Exercise prompt: Lines of the data that contain the word "will" are the ones to copy.

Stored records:

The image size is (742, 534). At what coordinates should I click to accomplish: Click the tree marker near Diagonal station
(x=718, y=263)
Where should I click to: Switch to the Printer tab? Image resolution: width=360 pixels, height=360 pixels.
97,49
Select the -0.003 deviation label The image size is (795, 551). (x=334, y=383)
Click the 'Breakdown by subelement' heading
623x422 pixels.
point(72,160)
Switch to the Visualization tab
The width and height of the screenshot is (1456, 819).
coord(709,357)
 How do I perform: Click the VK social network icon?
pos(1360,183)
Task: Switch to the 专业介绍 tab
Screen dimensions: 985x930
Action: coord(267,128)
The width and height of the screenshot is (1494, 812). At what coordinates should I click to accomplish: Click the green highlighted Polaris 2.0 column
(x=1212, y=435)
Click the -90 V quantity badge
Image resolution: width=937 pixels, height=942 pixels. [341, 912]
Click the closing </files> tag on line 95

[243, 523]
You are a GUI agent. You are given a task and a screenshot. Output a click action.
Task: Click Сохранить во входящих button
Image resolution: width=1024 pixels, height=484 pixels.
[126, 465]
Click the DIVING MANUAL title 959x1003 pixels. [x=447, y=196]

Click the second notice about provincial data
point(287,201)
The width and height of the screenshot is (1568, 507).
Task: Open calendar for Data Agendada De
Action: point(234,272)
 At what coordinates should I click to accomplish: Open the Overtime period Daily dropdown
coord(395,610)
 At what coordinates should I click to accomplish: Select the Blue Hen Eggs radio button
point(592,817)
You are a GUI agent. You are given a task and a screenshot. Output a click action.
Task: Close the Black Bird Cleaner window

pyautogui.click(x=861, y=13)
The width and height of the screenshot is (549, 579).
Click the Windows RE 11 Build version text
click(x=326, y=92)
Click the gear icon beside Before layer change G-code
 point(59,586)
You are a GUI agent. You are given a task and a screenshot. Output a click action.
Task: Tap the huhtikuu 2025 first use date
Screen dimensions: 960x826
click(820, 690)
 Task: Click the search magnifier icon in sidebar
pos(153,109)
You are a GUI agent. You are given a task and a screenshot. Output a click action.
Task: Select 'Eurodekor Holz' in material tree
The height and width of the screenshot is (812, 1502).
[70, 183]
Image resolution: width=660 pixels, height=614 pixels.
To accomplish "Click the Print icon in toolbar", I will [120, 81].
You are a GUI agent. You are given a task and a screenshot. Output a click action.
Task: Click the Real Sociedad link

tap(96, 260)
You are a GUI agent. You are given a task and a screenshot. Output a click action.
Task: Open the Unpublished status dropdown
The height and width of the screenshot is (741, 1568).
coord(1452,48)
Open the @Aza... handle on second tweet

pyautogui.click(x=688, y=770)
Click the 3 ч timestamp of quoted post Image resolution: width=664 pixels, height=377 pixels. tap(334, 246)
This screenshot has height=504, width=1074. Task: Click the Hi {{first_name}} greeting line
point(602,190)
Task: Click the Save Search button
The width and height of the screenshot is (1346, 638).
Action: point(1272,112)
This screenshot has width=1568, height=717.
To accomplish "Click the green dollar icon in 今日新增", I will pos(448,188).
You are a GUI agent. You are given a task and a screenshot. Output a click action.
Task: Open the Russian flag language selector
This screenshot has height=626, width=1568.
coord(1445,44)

Answer box:
To accomplish "Click the Print icon in toolbar", I will [120, 81].
To accomplish "Click the green dollar icon in 今日新增", I will pos(448,188).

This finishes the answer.